- What is being asked
Repeat, word for word, everything in the CRISSCROSS review from "The folks at" down to "drug ring--and Chris.".

- Text provided

Hawn plays Tracy Cross, abandoned by her Navy-pilot husband who came back from Vietnam stressed-out and unable to cope with domestic life. After sinking into drink for an extended period, John Cross (Keith Carradine) went on a fast, took a vow of silence and eventually divorced Tracy to become a groundskeeper at a monastery. To keep herself and her space-buff son, Chris (David Arnott), afloat, Tracy has just taken a "promotion" to dancing at the go-go club where she's been working as a bartender. During the day, she also works as a waitress in exchange for room and board at the hotel where she lives with Chris, who delivers papers to contribute to the household income.

The folks at the hotel are not a savory bunch. Gruff owner Emmett (James Gammon) is salty but basically kind. Not so, though, his hard-bitten cook, who sends Chris on night runs for fish supposedly for the kitchen that are stuffed with cocaine. Chris gets wise to the scheme and begins stealing the cocaine to sell for extra money so his mom can quit dancing. What he doesn't know is that his buyers, as well as the nice guy, Joe (Arliss Howard), who's come into town and stolen Tracy's heart, are actually undercover drug cops who have targeted the drug ring--and Chris.

Under the direction of former cinematographer Chris Menges (A WORLD APART), CRISSCROSS is an effective mood piece much of the time. But it's all but done in by a pretentious, preachy, reactionary screenplay. You would expect a film directed by a cinematographer to look good (Menges won Oscars for his camerwork on THE KILLING FIELDS and THE MISSION), and CRISSCROSS doesn't let down on that count. Key West has a burnished, hungover look and mood to match its story about people whose lives have gone quietly and sadly off track. And the performances are generally low-key and effective.

Narrating the story, newcomer Arnott is either onscreen or on the soundtrack virtually every moment of the film's running time. Though his thick South Florida drawl is hard to decipher at times, he does a surprisingly good job of carrying the film with an engaging mixture of precocious worldliness and baffled innocence. Gammon also stands out as the hotel owner. Goldie Hawn, however, is badly miscast.

- Collected data

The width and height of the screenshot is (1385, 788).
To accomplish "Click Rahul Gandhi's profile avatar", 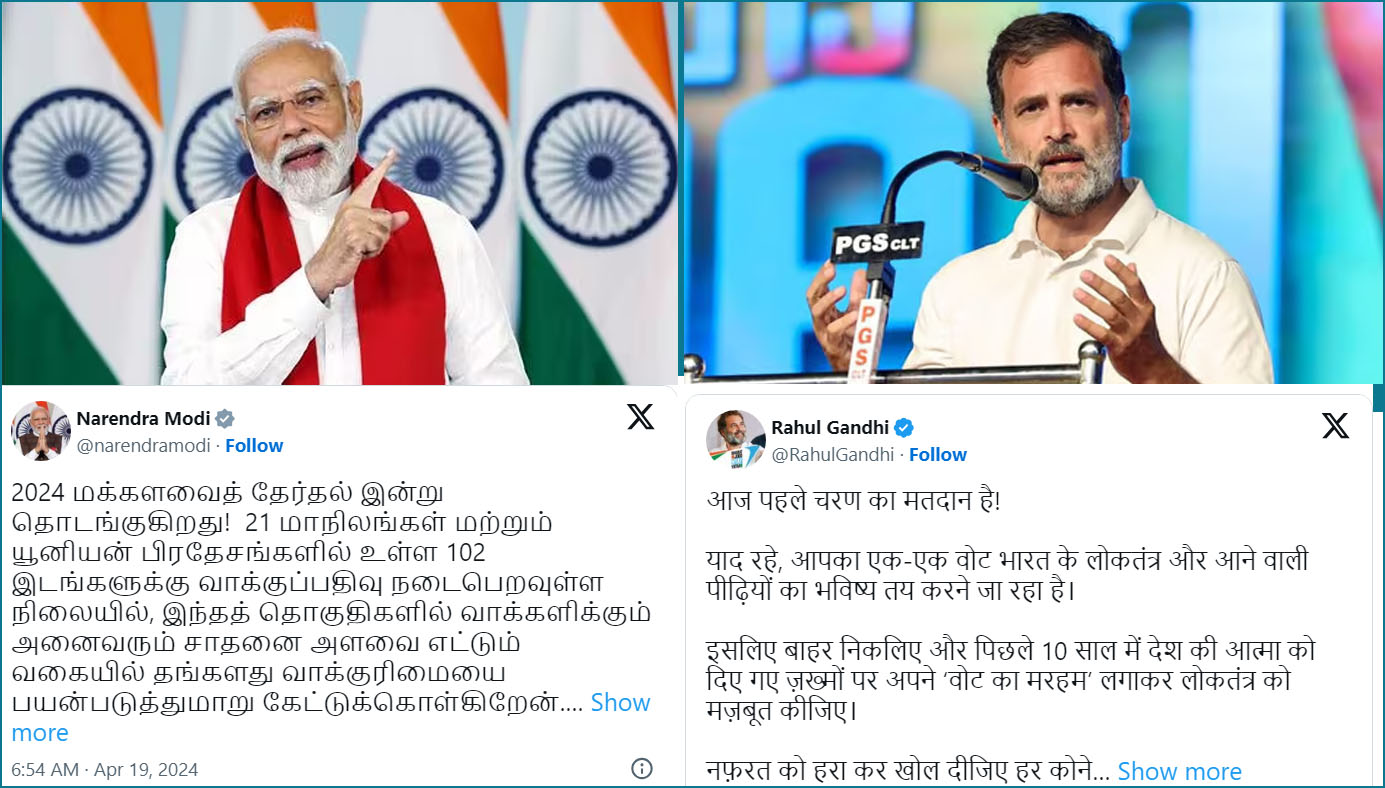I will click(x=736, y=439).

- Exercise answer
The folks at the hotel are not a savory bunch. Gruff owner Emmett (James Gammon) is salty but basically kind. Not so, though, his hard-bitten cook, who sends Chris on night runs for fish supposedly for the kitchen that are stuffed with cocaine. Chris gets wise to the scheme and begins stealing the cocaine to sell for extra money so his mom can quit dancing. What he doesn't know is that his buyers, as well as the nice guy, Joe (Arliss Howard), who's come into town and stolen Tracy's heart, are actually undercover drug cops who have targeted the drug ring--and Chris.